Meanwhile, the OU Daily reported that Gallogly had ordered an independent investigation into reporting by the university’s development office during Boren’s administration.
On Wednesday, Gallogly and OU General Counsel Anil Gollahalli said the inquiry has been completed and found that the development office had for years overstated to U.S. News and World Report the percentage of alumni contributing to the university.
In September, the university quietly revealed that it had corrected OU’s Voluntary Support of Education survey for fiscal years 2015-17 because in-kind software contributions were improperly listed as cash donations.
In effect, the VSE survey overstated OU’s cash contributions by about $500 million over a three-year period, Gallogly said.
Gallogly and Gollahalli said the misreporting did not involve any criminal violations but did result in the departure of several development department personnel.
To the general public, the misreporting might seem trivial, but Gallogly said it upset him because it appeared to be intentional and, particularly in the case of the VSE survey, misrepresented the university’s financial situation.
“My position is, let’s be honest, and let’s do it right,” Gallogly said.
He said he became aware of the Voluntary Support of Education survey situation after taking over on July 1 and discovered that the university’s endowment was not growing as rapidly as reported rates of giving suggested it should.
Upon investigation, he learned that the university was listing donated software use as cash contributions totaling $150 million.
Gallogly and Gollahalli said this was improper on two counts. Survey instructions clearly say software is not to be included in the report, and in any event the value of the software was greatly overstated according to accepted guidelines.

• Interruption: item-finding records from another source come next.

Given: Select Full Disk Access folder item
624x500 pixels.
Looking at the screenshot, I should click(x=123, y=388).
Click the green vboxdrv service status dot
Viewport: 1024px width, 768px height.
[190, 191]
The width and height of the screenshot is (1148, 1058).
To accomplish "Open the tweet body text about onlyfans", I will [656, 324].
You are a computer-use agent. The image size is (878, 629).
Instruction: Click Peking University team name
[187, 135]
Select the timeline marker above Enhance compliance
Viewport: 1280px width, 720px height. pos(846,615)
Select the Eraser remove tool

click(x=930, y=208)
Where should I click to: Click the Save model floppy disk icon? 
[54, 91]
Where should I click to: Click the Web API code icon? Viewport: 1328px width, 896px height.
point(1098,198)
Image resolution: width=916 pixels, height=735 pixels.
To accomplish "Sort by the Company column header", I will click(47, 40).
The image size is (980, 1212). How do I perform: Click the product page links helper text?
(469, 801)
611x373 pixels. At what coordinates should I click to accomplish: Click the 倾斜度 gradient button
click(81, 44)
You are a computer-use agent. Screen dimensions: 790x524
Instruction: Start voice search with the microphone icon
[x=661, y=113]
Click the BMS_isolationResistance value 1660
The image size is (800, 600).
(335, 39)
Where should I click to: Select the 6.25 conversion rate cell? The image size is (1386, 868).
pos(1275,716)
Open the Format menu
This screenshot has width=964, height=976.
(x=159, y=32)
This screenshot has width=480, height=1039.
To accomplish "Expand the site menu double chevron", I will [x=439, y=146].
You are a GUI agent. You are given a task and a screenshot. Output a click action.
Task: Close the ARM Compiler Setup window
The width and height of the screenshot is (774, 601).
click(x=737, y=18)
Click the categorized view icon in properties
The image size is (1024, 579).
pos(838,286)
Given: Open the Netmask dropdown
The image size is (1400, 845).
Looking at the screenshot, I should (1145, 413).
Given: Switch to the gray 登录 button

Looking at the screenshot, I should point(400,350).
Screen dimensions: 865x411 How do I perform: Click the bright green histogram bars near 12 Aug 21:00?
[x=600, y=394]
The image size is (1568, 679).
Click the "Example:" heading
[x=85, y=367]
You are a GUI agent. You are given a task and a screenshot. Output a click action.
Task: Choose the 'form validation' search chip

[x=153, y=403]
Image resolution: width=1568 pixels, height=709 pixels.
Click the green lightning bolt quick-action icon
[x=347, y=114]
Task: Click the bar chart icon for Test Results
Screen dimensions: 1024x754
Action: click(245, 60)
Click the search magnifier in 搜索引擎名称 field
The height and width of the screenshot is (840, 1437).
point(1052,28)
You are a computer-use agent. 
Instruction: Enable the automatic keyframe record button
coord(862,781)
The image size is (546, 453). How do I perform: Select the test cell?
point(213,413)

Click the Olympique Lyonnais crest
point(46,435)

“We not only reported it; we reported it as cash,” Gollahalli said.
While correcting the VSE survey, Gallogly and Gollahalli said, employees informed them that the alumni giving data also had been altered.
In recent years, Gollahalli said, OU reported that 19 percent to 20 percent of alumni had contributed to the university, when the actual number was 9 percent to 12 percent — still considered fairly high for a public university.
Gallogly said he has not made a public issue of the misreporting and has been upfront about the university’s financial situation because he wants OU employees and the public to understand why there have been layoffs and belt-tightening in some areas.
No doubt contributing to the impression that Gallogly is at odds with Boren’s legacy are his priorities. Where Boren focused on creating an elite undergraduate program, Gallogly says he wants to “build out” the graduate school and double research activity.
He is also less enamored with the generous merit scholar program Boren was so fond of, and he is broadening OU’s financial aid umbrella.
But that does not, Gallogly said, mean he’s trying to denigrate Boren.
“We’re not trying to embarrass anybody,” he said. “That’s bad for the university.”